== Data for this exercise ==

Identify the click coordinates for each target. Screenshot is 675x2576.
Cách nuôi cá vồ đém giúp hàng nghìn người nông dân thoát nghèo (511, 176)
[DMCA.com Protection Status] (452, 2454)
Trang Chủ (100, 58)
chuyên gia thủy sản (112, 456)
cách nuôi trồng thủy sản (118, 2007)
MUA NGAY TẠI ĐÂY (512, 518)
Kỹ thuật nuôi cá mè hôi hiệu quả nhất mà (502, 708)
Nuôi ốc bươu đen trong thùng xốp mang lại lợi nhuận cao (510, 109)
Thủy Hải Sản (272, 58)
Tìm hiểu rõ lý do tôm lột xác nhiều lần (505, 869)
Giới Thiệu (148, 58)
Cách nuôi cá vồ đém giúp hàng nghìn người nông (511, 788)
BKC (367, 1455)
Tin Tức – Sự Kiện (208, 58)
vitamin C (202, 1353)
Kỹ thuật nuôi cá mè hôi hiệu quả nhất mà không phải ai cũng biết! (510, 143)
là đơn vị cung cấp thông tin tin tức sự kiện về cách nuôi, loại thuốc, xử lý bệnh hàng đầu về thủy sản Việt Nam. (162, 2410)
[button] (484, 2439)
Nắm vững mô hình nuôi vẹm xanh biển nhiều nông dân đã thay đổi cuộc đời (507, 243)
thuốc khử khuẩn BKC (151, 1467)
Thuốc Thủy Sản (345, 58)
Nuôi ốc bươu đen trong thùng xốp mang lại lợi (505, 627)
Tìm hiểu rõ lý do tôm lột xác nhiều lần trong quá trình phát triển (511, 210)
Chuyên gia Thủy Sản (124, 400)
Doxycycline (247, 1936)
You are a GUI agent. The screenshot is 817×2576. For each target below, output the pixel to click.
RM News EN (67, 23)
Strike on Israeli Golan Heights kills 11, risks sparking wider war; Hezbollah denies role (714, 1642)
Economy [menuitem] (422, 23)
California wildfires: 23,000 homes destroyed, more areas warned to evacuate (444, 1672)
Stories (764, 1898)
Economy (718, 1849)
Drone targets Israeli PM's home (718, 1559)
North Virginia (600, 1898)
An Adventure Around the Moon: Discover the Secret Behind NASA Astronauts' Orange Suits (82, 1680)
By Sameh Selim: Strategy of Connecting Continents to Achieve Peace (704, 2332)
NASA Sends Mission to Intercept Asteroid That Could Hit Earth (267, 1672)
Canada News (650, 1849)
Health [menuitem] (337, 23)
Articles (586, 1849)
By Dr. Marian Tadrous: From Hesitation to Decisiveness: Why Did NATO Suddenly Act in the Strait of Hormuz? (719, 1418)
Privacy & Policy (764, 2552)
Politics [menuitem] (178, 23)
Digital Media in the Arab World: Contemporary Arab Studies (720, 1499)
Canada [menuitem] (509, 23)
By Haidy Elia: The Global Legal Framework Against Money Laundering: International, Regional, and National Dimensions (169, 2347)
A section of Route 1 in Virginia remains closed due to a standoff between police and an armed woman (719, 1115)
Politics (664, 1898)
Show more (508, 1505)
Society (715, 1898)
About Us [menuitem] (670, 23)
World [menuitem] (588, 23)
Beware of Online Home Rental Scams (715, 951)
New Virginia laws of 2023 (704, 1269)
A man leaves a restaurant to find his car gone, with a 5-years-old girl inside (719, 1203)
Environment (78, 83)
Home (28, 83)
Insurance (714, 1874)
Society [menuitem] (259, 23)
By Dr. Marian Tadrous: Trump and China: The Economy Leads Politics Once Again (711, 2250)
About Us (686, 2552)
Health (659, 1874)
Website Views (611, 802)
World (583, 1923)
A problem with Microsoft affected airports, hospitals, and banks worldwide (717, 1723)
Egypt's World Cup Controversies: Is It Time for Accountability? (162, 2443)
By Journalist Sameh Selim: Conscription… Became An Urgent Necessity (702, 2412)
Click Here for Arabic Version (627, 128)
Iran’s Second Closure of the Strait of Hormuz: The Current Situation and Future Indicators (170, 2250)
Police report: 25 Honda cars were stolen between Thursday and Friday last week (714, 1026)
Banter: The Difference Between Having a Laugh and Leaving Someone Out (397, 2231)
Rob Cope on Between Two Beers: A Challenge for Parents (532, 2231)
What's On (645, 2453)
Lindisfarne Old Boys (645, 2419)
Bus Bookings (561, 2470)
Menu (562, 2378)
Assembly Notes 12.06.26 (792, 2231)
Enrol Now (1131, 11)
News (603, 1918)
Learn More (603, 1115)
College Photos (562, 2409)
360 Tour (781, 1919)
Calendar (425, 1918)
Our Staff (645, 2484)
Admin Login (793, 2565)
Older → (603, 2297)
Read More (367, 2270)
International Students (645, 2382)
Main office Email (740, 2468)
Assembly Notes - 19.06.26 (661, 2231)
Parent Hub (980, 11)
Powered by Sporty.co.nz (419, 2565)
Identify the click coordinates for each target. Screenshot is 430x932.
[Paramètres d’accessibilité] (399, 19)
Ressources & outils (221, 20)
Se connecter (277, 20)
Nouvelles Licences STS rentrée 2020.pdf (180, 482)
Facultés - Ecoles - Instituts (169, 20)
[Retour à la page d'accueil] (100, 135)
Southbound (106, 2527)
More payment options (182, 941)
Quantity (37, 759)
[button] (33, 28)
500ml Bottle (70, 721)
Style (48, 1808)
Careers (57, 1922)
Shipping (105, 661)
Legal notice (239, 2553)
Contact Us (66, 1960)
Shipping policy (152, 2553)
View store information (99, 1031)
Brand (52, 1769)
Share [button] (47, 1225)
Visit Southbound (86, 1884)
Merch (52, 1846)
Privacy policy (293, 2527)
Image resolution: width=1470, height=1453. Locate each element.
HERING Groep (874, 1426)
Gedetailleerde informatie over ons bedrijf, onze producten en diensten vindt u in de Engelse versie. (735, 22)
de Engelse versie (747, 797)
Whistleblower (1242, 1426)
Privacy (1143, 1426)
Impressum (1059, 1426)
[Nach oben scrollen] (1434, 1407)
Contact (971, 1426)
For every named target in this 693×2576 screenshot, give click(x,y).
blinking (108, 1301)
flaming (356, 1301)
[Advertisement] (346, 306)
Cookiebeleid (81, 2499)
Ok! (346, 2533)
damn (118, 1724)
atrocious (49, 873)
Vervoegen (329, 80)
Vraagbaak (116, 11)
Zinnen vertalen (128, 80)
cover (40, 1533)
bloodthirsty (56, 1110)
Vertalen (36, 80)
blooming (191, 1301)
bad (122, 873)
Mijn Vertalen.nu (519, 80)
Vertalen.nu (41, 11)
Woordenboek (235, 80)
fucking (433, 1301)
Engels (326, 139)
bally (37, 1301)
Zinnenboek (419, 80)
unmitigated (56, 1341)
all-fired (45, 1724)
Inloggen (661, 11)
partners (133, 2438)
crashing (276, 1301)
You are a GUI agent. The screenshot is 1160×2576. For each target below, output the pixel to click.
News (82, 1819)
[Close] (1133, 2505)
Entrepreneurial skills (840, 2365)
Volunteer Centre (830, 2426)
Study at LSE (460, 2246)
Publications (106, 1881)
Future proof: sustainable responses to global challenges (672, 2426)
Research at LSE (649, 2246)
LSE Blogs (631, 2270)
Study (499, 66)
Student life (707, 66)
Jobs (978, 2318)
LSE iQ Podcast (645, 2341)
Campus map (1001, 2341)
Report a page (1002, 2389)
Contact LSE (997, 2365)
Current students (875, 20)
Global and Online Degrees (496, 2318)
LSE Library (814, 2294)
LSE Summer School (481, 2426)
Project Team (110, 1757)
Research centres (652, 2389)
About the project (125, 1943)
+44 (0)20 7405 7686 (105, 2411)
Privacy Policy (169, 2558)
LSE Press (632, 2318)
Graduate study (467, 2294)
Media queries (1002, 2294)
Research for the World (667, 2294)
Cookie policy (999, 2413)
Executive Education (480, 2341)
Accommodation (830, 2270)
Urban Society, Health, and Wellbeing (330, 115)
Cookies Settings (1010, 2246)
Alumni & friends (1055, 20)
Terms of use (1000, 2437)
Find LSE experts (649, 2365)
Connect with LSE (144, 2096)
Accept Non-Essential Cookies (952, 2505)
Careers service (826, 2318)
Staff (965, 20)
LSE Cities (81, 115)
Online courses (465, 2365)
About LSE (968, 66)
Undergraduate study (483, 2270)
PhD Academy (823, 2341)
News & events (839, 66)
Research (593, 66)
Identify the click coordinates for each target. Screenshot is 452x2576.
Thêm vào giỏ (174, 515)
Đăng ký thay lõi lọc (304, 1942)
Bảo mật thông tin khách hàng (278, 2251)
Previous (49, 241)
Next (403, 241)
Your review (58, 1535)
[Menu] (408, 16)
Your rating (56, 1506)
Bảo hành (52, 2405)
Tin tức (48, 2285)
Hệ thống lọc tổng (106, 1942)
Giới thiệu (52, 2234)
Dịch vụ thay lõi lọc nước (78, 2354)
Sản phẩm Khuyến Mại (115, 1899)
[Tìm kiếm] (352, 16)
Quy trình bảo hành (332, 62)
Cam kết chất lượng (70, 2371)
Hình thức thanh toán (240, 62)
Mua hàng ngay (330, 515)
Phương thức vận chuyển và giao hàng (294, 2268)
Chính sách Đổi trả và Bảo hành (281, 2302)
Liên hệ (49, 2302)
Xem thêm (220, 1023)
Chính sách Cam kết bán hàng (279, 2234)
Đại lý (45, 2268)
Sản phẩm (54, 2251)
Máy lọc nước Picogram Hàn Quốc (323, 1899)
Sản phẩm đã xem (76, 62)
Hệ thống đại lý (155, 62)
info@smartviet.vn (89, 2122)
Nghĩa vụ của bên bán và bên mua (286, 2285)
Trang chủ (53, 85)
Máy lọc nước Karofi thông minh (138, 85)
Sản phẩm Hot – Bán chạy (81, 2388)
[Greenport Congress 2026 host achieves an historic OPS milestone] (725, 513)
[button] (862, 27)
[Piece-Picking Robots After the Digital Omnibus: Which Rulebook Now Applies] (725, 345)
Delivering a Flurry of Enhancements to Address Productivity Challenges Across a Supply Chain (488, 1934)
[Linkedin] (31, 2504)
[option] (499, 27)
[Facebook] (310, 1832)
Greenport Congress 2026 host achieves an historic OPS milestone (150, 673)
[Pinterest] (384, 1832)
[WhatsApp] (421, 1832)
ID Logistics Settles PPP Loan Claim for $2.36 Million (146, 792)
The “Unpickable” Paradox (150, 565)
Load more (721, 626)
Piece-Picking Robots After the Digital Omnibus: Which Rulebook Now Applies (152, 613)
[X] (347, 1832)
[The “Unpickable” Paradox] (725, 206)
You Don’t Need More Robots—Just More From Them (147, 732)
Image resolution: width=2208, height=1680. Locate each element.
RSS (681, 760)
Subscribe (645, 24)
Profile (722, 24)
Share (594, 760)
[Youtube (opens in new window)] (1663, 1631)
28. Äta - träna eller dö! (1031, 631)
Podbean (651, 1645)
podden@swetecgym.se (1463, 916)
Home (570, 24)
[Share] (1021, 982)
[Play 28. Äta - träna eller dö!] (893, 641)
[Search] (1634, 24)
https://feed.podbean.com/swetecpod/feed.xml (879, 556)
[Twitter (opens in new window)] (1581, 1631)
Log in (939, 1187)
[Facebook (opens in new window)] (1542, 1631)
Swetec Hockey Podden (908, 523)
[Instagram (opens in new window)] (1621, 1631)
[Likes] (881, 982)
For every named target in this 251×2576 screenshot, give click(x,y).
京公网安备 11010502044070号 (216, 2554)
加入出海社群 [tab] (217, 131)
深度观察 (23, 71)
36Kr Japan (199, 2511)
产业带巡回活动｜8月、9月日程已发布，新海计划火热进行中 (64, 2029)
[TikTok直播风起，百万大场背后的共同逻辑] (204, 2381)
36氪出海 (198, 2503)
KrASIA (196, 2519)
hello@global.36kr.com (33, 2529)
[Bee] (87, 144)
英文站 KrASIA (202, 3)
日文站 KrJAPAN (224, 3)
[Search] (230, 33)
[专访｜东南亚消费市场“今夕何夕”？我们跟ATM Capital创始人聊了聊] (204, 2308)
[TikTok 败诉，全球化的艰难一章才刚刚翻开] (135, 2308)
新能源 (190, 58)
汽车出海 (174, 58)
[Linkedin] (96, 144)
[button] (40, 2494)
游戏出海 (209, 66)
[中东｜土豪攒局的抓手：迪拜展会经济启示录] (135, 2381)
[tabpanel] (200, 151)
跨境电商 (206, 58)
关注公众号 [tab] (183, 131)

===

[What the exercise asks] Show each line in the listing above that has "Online".

[Answer to this task]
Beware of Online Home Rental Scams (715, 951)
Global and Online Degrees (496, 2318)
Online courses (465, 2365)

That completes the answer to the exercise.